The first prominent ERP component that was observed in response to the target was a positive deflection that peaked at approximately 150 ms (P1). Previous research has suggested that the P1 originates from early extrastriate visual areas (Clark, Fan, & Hillyard,
1995; Di Russo, Martínez, Sereno, Pitzalis, & Hillyard,
2002). The C1 component—which is believed to originate in V1 (Clark et al.,
1995; Di Russo, Martínez, Sereno, Pitzalis, & Hillyard,
2002)—was not observed in our data. The scalp distribution of the P1 was confined to the occipital pole (
Figure 4B). To characterize the magnitude of the P1, signals from the six electrodes around the occipital pole (Oz, O1, O2, POz, PO3, and PO4) were averaged. We calculated the magnitude of the P1 as the average amplitude between 130 and 170 ms.
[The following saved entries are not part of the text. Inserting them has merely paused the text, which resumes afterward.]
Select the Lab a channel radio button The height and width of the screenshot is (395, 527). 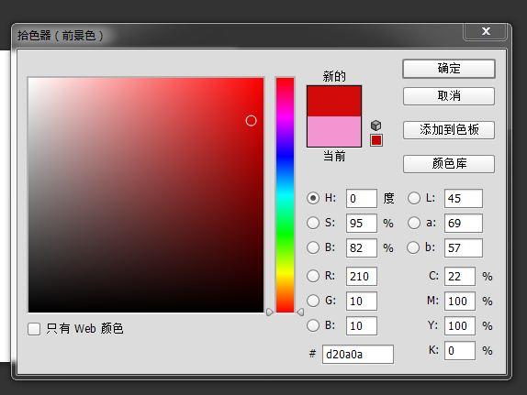click(414, 223)
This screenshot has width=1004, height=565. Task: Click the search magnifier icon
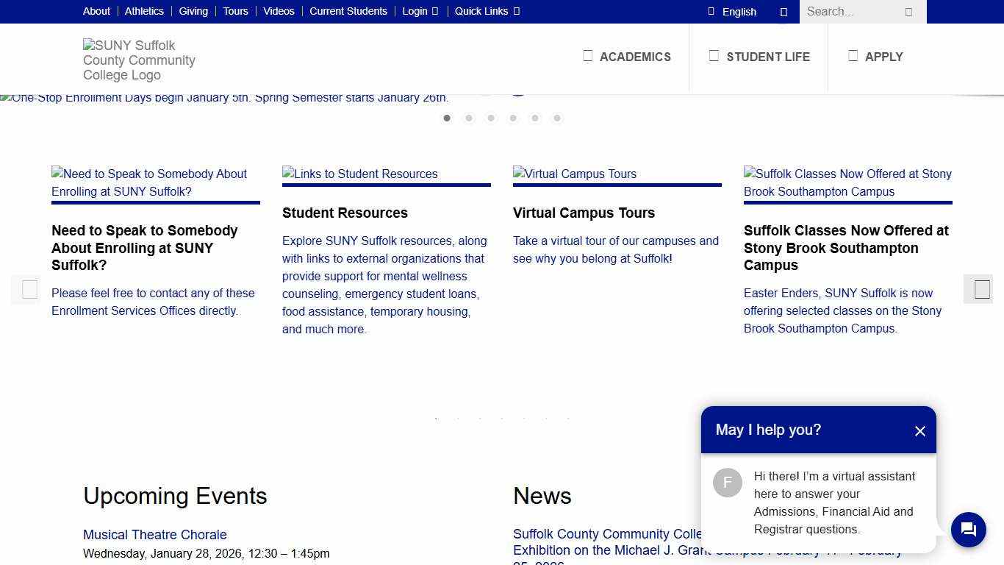908,12
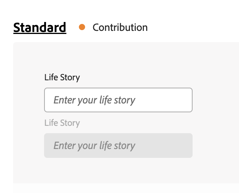The image size is (239, 193).
Task: Click the orange circle beside Contribution
Action: pos(82,27)
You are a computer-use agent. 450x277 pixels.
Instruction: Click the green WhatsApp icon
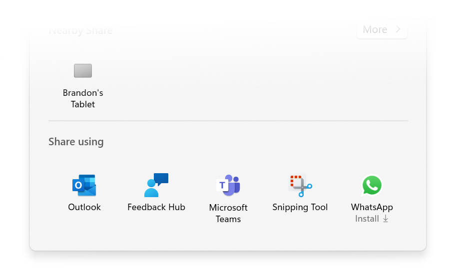pyautogui.click(x=372, y=185)
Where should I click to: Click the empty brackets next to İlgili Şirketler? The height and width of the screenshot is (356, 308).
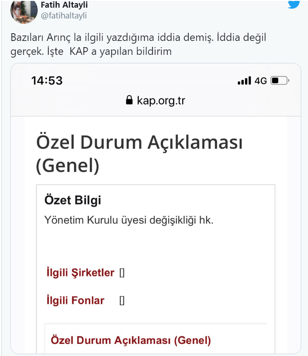pos(122,273)
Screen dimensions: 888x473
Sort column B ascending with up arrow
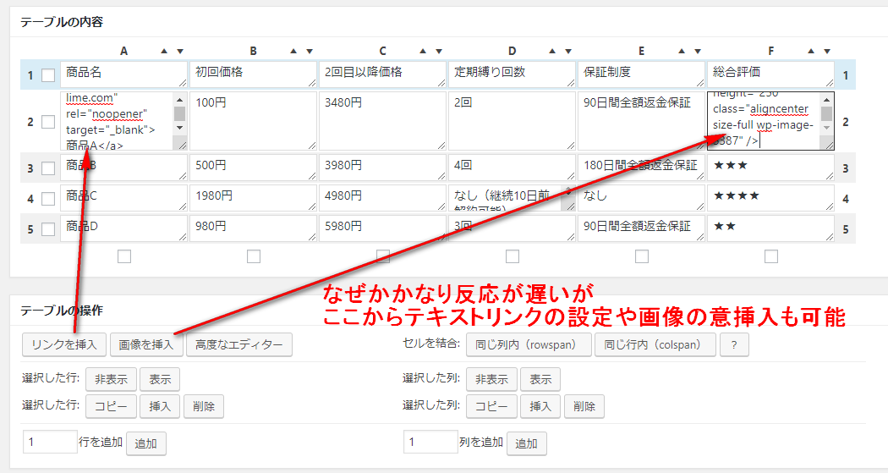(293, 51)
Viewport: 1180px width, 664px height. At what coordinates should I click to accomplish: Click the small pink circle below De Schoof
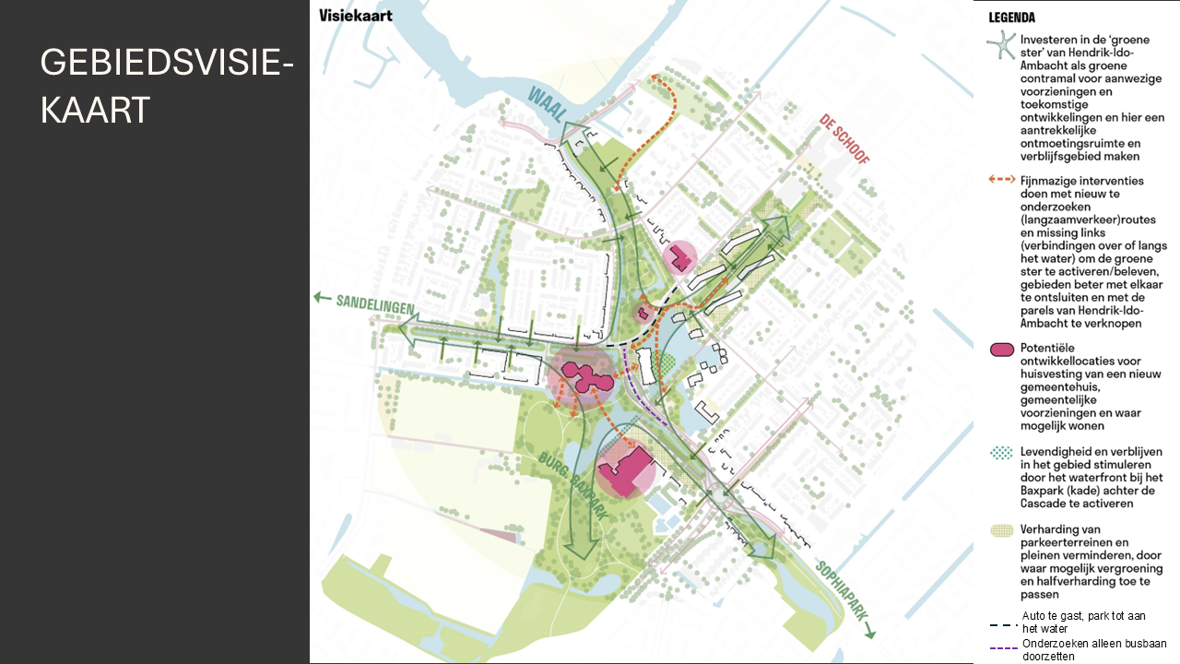[681, 257]
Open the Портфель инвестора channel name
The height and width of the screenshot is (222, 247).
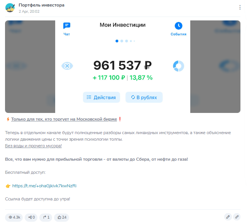coord(42,5)
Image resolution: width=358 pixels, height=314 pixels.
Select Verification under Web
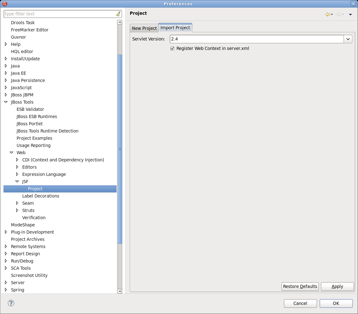point(34,217)

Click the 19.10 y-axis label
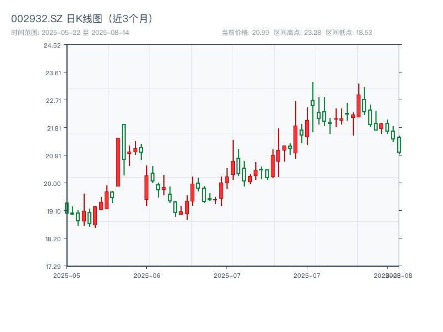[x=53, y=211]
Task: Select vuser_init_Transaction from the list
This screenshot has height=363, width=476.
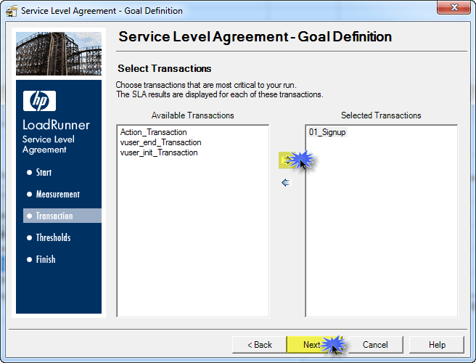Action: pyautogui.click(x=159, y=152)

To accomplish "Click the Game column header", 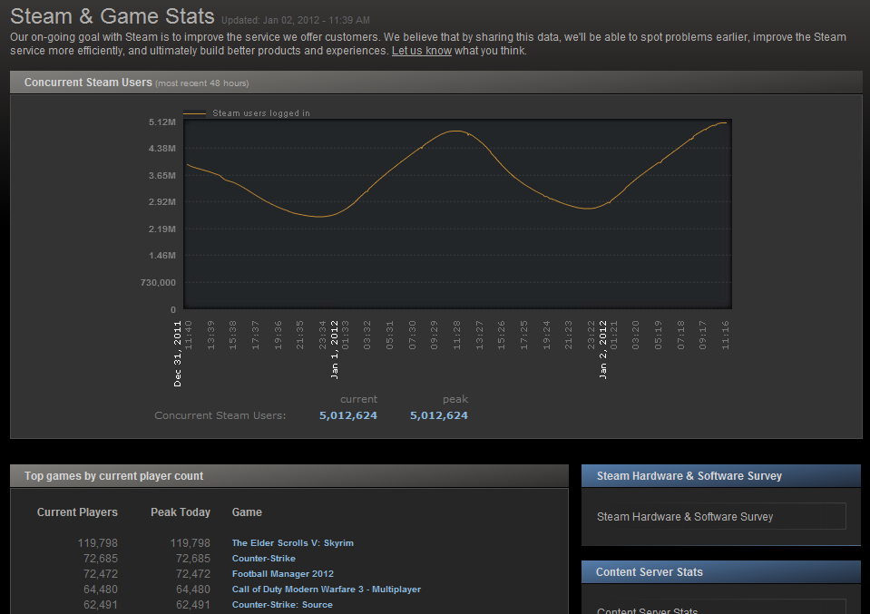I will coord(247,512).
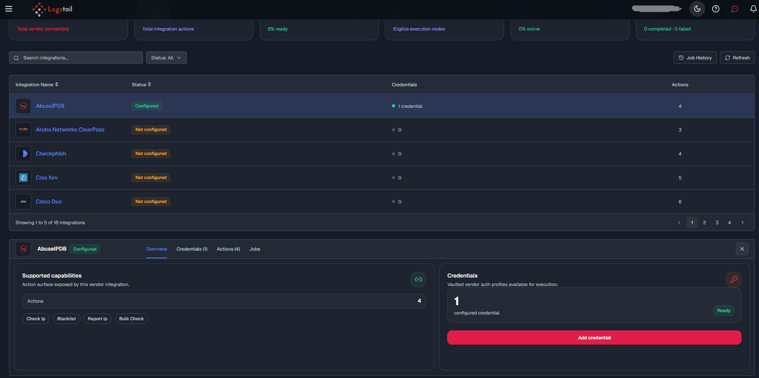Open the Status: All filter dropdown
Viewport: 759px width, 378px height.
(x=166, y=58)
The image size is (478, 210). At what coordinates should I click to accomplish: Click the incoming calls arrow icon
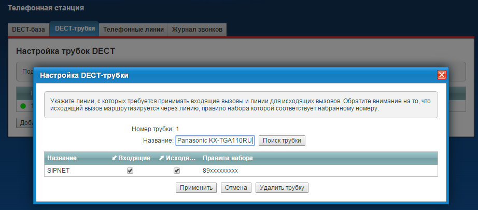point(115,158)
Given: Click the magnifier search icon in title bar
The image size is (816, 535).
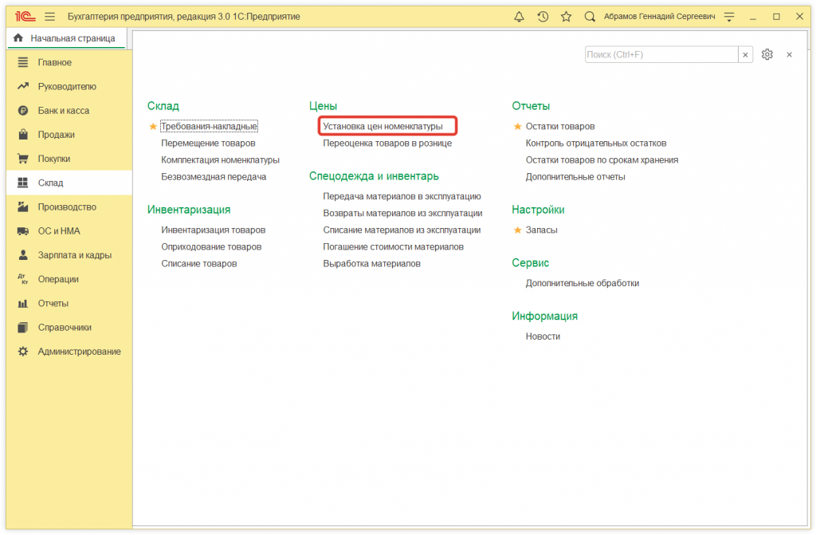Looking at the screenshot, I should coord(590,16).
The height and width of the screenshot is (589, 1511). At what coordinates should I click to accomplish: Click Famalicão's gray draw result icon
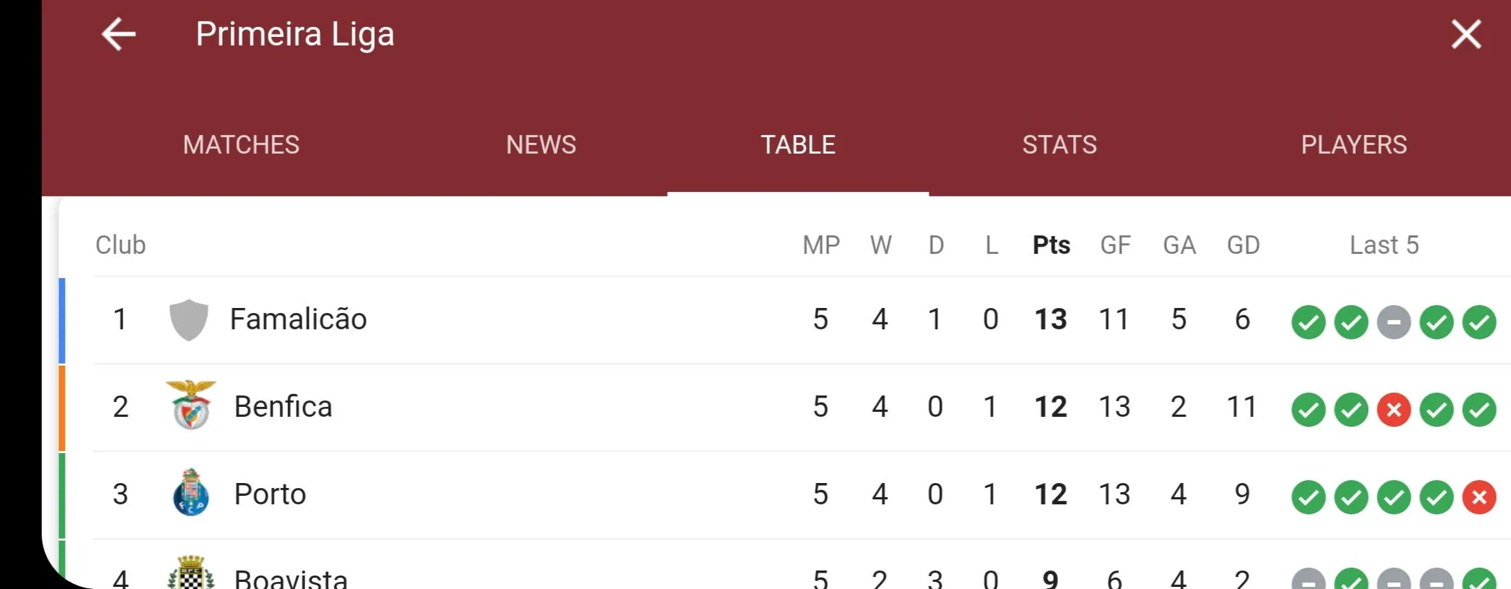pos(1394,322)
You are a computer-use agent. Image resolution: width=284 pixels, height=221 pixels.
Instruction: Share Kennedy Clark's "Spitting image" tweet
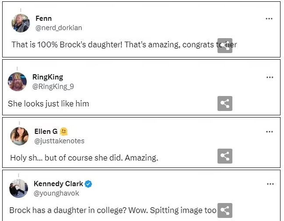225,210
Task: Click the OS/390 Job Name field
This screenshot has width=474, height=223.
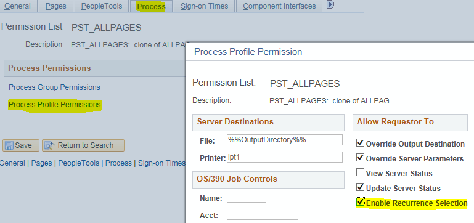Action: [x=247, y=197]
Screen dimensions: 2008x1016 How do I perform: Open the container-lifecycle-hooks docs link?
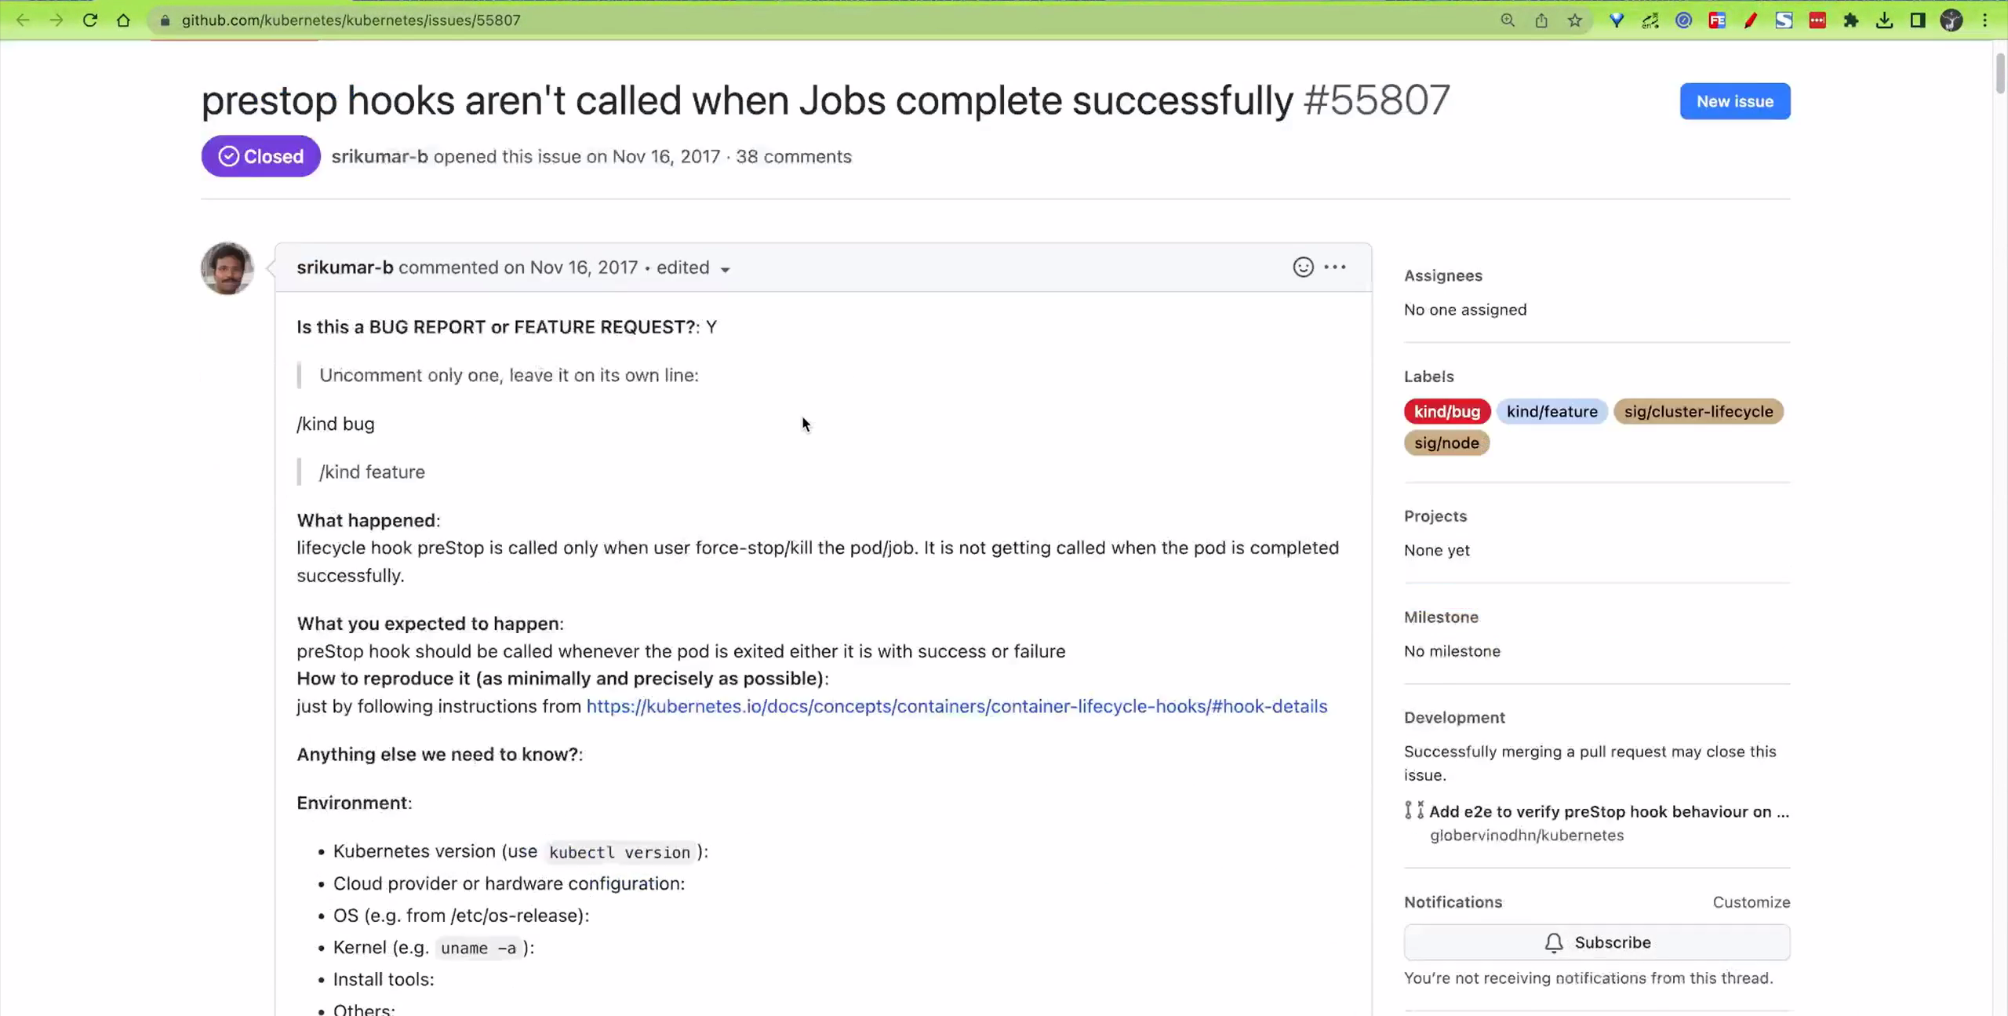956,706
As with the fMRI experiment, a repeated measures ANOVA showed no significant effect of orientation,
F(1, 12) = 0.995,
p = 0.338, or interaction between target orientation and flanker condition,
F(2, 24) = 0.354,
p = 0.705.
Figure 3C and
D shows the average waveforms and P1 amplitudes for each target orientation in each flanker conditions. Planned contrasts showed that, consistent with the fMRI experiment, the P1 amplitude was smaller for the same condition compared to orthogonal (
F[1, 12] = 5.607,
p = 0.036 for vertical target;
F[1,12] = 12.633,
p = 0.004 for horizontal target) and single conditions (
F[1, 12] = 11.911,
p = 0.005 for vertical target;
F[1, 12] = 23.160,
p < 0.001 for horizontal target). These results indicate that when the flanker orientation matches the target orientation, there is neural suppression at the initial processing of the target.